Radiation therapy is a key pillar of cancer treatment, a way to kill tumors before they kill using a beam tightly targeted at the site of danger. Nevertheless, the side effects can be traumatic. Radiation comes in many varieties, however, and the choice of photons over protons may be causing a lot of unnecessary damage.
Ionizing radiation strips electrons off atoms and can damage DNA, leading to cell death – disastrous most of the time, but a way to stop cancers reproducing. By far the most common method uses X-rays, with the energetic photons delivered via beams arriving at different angles to meet right at the tumor.
Unfortunately, electromagnetic radiation that powerful doesn't always stop neatly on cue, so some of the photons penetrate further into the body, damaging surrounding tissues. An alternative option is to use protons (positively charged subatomic particles), which overshoot much less within the body. Dr Brian Baumann of the University of Pennsylvania compared the two forms of radiation.
In JAMA Oncology Baumann reports the two score equally for cancer elimination and overall survival, but when it comes to side effects the outcomes are very different. In a group of 1,483 cancer patients who received both radiation and chemotherapy, the 391 who were zapped with protons had a third the risk of severe toxicity as those who got the traditional electromagnetic treatment, allowing for differences in age and other risk factors.
With consequences including nausea, diarrhea, and difficulty swallowing or breathing often so severe patients were hospitalized, the side effects are no minor issue. Naturally, intense pain was a frequent feature. Such a large reduction means the avoidance of enormous suffering and substantial cost.
The sample included a wide variety of cancer types, suggesting protons don't just beat photons in niche cases.
"This is exciting because it shows that proton therapy offers a way for us to reduce the serious side effects of chemo-radiation and improve patient health and wellbeing without sacrificing the effectiveness of the therapy," Baumann said in a statement. Protons were expected to be less damaging, but the ratio shocked the researchers.

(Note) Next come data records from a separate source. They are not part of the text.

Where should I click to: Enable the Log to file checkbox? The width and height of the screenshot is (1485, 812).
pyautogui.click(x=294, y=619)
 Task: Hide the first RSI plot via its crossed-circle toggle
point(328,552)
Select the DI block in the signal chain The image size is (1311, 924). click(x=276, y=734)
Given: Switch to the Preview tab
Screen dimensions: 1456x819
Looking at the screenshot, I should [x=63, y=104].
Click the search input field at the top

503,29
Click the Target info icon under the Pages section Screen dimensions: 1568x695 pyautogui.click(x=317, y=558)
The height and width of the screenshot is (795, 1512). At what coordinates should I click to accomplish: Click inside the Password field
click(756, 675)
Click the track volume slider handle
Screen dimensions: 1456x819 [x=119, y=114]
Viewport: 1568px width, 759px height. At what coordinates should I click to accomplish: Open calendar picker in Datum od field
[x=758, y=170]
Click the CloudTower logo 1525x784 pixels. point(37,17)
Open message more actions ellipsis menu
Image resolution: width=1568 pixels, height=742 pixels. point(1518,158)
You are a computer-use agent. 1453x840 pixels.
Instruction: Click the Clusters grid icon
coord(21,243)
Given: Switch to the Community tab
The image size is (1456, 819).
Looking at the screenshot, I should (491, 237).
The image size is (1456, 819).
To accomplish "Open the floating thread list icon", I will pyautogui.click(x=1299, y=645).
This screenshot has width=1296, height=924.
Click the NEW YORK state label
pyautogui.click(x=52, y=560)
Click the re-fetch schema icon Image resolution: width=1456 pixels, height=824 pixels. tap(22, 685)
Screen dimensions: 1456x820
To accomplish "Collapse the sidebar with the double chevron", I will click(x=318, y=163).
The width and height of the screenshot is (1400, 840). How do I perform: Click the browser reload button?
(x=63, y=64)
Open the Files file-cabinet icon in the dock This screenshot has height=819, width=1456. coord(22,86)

When medical trials reveal a treatment's worth, particularly for cancer, there is usually a wait of many years before anything gets approved for widespread use. However, proton radiation is already FDA-approved, having been trialed as far back as 1957. Its application has been restricted to niche cases such as certain rare cancers known to respond well to higher radiation doses.
The reason proton radiotherapy has been left in its X-ray counterpart's shade is cost, although the price gap is closing. Moreover, weighed against the costs of treating side effects – or even people avoiding treatment for fear of the effects – that could be a very false economy, yet one that has been surprisingly unquestioned.